What you should do:
Please filter the data below down to the lines holding the string "Collapse".

Exercise data:

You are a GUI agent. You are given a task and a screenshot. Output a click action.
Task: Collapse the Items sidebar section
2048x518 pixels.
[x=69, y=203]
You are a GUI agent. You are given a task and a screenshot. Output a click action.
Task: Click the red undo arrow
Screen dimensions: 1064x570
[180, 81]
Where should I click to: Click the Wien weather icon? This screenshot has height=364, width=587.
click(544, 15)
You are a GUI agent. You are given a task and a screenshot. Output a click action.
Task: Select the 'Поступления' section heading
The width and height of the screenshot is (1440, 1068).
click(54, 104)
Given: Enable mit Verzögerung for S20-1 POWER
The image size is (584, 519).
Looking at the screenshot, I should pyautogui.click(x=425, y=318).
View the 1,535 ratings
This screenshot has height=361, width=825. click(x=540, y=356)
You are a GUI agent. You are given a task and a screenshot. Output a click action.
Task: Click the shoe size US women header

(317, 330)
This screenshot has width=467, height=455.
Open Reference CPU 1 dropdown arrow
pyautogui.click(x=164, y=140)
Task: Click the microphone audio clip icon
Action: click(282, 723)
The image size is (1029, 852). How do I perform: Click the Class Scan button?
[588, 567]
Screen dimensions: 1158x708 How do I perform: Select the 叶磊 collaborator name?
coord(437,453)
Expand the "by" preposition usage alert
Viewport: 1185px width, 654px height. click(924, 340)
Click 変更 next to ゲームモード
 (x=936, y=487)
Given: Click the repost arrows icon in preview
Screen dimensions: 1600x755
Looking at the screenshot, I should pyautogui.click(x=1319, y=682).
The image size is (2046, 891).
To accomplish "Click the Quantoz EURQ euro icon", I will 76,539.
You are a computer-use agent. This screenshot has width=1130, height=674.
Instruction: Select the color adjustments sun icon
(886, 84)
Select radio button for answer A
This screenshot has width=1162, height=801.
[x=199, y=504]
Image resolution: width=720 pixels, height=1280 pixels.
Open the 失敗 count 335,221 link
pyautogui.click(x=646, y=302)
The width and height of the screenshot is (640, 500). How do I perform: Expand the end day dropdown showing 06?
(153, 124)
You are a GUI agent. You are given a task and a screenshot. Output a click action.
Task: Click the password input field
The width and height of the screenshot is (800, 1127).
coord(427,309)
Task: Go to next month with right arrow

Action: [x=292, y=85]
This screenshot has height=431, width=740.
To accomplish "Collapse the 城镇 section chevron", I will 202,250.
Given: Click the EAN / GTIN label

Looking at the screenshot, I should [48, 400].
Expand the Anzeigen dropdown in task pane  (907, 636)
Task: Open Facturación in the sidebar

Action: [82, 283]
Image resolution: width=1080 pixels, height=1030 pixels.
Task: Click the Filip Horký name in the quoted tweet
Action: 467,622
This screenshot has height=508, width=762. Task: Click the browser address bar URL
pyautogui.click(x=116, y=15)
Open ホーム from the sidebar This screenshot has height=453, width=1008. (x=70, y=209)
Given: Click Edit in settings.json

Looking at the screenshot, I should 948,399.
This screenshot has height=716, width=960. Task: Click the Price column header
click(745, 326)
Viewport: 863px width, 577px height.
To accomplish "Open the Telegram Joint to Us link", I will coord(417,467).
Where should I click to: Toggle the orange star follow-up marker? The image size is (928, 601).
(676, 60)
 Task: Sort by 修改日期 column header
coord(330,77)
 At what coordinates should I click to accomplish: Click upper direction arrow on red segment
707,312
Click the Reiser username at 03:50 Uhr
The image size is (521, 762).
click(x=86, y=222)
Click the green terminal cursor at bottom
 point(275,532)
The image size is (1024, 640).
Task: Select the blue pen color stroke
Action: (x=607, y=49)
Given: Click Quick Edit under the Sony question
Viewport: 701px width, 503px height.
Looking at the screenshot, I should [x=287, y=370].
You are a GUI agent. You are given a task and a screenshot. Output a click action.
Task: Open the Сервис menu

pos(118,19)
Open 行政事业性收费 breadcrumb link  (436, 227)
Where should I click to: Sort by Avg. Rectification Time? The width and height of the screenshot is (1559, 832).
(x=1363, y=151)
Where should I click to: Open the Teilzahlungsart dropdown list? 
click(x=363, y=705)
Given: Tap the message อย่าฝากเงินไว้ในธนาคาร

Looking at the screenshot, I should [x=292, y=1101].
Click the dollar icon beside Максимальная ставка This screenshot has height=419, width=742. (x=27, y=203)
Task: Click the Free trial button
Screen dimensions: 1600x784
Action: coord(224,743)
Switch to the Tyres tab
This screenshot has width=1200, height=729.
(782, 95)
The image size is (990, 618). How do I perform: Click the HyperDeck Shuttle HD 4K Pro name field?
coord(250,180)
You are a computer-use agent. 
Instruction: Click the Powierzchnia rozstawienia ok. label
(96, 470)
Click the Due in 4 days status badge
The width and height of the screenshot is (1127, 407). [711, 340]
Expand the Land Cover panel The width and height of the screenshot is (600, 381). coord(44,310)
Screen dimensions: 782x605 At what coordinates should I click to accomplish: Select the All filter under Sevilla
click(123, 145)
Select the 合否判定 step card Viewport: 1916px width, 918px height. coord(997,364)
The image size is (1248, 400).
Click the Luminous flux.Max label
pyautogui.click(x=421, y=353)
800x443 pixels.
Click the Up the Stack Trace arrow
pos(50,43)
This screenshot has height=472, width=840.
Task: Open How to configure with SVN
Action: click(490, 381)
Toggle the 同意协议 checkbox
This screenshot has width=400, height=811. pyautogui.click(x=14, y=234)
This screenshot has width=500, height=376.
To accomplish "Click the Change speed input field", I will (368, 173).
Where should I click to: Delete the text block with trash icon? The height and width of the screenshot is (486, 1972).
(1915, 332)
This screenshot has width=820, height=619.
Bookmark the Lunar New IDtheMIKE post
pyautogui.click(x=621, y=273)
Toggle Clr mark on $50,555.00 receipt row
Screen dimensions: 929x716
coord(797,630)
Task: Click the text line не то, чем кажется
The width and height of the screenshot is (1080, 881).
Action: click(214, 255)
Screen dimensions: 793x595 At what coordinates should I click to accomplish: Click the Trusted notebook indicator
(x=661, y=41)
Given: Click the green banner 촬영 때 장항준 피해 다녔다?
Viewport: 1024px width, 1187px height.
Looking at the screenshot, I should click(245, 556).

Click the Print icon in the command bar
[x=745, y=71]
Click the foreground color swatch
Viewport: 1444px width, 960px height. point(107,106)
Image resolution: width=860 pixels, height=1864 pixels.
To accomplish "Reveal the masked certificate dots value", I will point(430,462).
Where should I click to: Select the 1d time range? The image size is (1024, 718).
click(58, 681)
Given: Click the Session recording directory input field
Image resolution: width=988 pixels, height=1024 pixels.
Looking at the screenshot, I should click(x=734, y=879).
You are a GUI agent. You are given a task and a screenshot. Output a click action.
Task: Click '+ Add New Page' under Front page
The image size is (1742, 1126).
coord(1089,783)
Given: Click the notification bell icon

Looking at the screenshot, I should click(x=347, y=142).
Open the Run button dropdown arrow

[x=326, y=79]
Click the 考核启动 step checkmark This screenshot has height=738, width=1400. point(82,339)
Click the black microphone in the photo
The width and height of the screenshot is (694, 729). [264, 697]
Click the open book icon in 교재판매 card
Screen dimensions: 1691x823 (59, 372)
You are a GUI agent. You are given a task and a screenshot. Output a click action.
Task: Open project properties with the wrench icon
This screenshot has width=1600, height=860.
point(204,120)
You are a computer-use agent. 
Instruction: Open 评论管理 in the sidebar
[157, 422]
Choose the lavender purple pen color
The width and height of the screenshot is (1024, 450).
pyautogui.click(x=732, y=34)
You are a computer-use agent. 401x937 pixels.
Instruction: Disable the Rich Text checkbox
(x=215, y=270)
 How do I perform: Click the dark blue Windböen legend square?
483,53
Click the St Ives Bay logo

Answer box:
Task: Collapse the Items sidebar section
To accomplish "Collapse the 城镇 section chevron", I will 202,250.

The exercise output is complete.